The Nationals have built a strong relationship with the military since baseball returned to D.C., culminating with last spring’s Naval Academy Baseball Classic.
The April 1 game, which ended in a 4-4 tie with the Boston Red Sox, was played at Max Bishop Stadium in Annapolis in front of 1,030 spectators, including 800 uniformed midshipmen. It was the first time Annapolis hosted an MLB team since the Houston Astros played an exhibition game against the Naval Academy baseball team May 4, 1987. Before this year’s game, the Nationals ate breakfast with midshipmen and officers, then joined the Red Sox for a tour of the Naval Academy grounds.

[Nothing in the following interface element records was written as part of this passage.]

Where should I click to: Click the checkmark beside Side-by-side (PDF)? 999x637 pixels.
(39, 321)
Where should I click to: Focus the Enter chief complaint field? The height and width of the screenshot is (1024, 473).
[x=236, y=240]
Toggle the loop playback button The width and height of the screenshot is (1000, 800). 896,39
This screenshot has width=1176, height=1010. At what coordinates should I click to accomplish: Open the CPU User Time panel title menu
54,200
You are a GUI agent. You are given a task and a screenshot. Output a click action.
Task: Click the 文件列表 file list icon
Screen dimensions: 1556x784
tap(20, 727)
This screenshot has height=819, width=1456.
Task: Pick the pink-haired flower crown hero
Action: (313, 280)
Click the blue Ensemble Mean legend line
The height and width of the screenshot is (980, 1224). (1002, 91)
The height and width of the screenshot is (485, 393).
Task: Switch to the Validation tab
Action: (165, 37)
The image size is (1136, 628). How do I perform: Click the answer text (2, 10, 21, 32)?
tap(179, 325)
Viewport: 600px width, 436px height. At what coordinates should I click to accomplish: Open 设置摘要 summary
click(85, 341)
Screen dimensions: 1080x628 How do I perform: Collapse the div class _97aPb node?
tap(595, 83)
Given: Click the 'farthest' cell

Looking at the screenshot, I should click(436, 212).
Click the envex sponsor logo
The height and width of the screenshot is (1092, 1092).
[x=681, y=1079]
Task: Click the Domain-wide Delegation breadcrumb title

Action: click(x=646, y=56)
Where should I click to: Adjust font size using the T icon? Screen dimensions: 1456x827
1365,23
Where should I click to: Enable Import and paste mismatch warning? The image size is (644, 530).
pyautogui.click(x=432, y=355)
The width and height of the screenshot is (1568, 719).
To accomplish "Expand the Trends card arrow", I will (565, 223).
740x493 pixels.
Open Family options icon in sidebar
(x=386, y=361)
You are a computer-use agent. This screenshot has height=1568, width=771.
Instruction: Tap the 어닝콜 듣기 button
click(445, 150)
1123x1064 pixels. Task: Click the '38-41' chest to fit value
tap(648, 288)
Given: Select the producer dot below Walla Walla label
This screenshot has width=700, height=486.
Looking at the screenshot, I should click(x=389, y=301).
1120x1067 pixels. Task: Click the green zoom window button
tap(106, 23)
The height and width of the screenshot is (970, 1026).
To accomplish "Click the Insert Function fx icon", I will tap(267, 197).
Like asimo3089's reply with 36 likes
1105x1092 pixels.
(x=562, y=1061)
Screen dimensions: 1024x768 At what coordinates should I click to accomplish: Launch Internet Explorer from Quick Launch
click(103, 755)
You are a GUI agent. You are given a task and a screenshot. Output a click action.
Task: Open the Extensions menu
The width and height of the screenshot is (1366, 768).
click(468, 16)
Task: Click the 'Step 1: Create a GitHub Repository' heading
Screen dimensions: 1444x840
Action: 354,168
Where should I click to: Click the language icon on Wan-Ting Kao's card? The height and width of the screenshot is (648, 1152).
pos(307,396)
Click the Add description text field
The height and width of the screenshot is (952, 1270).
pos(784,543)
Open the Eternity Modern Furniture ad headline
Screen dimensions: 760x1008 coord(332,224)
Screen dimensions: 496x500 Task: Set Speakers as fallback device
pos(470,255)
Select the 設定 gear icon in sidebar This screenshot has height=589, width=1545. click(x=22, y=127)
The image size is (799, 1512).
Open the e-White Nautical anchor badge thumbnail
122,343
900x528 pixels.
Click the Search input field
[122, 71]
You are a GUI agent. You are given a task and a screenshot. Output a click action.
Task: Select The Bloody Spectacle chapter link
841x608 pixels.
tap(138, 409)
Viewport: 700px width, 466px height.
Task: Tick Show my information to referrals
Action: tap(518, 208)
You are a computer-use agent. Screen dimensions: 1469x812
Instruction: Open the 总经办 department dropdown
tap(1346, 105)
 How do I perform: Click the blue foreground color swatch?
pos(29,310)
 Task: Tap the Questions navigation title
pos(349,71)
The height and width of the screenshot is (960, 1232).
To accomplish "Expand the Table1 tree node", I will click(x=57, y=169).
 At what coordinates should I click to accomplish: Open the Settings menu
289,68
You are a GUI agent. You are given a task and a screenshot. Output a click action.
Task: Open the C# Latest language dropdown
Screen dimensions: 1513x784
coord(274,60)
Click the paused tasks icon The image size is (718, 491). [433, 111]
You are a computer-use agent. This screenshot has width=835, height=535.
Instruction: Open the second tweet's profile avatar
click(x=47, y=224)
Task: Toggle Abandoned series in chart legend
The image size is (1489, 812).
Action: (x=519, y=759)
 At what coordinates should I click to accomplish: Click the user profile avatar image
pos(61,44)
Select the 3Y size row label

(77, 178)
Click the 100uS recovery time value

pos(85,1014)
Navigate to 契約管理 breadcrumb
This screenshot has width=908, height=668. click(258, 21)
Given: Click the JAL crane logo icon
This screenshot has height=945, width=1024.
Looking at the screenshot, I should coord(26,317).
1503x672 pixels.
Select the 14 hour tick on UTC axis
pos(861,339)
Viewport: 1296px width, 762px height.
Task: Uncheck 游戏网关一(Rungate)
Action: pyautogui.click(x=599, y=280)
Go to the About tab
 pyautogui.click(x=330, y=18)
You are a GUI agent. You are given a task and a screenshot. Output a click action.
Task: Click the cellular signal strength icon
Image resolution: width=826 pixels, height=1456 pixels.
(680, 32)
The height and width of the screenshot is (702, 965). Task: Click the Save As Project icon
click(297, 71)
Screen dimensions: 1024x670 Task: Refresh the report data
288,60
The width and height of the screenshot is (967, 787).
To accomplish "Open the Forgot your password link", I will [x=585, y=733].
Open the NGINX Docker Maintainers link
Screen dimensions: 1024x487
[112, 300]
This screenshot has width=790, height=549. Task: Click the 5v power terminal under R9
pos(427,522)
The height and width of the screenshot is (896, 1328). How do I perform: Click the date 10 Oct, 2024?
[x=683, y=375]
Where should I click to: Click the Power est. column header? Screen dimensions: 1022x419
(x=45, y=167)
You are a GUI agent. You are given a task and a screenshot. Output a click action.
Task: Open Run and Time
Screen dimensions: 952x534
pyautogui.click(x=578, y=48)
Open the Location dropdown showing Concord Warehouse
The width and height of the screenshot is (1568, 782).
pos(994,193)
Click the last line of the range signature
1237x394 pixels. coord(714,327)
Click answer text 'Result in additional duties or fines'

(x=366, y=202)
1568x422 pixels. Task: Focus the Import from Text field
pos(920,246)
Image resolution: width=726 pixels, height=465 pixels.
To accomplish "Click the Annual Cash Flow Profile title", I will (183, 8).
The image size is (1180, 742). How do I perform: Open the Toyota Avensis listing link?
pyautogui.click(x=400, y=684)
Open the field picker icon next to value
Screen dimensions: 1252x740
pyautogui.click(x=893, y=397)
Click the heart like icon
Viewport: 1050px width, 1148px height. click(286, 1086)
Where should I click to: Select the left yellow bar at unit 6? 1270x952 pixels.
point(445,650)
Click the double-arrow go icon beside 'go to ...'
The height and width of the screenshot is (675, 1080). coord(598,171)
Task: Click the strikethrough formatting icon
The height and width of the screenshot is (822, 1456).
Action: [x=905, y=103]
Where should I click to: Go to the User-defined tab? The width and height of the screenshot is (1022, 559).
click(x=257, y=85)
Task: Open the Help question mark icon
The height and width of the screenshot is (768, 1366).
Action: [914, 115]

The Naval Academy Baseball Classic was slated to be held yearly through 2019, but due to a territorial issue with the Baltimore Orioles, the event will no longer take place, according to multiple sources.
Because the Nationals playing in the Orioles’ domain violates the MLB Constitution, Baltimore could have canceled last spring’s game. The Orioles instead agreed to allow the 2017 game to go on as scheduled, given its nature.
“[The Nationals] wanted to have a multiyear commitment but, because it was an agreement made in another club’s territory, it was then agreed that they could do the one year, but beyond that, that is really something that is in the Orioles’ territory,” an MLB official said.
“Ultimately it landed at our office that there’s an issue with a club doing something in another club’s territory and we had to resolve it,” the MLB official continued.
According to the MLB Constitution, which was amended in 2005 — the Nationals’ first season in D.C. — Anne Arundel County, where Annapolis is centrally located, is considered Baltimore Orioles territory. The MLB Constitution lists Washington, D.C., and Arlington, Fairfax and Prince William counties “and all independent cities bordering such counties in Virginia” as Nationals territories, where they can operate as the home team. No Maryland counties are listed as Nationals territories.
The Nationals and Orioles declined to comment, but the cancellation of the Naval Academy Baseball Classic marks the latest in a number of spats between the teams.
Before the Nationals moved from Montreal, Orioles owner Peter Angelos told a Baltimore radio station in 2004 that “there are no real baseball fans in D.C.” A decade later, Orioles manager Buck Showalter rankled Nationals fans when he said, “Our owner was kind enough to let them have a team here.”
The clubs have been bridled in a bitter dispute over Mid-Atlantic Sports Network television revenue since the Nationals’ arrival 13 seasons ago. The MASN deal was central to Angelos allowing MLB to move a team to the nation’s capital.
Since moving to D.C., the Nationals have made at least one trade with every MLB team, except one … their neighbors just 38 miles to the northeast.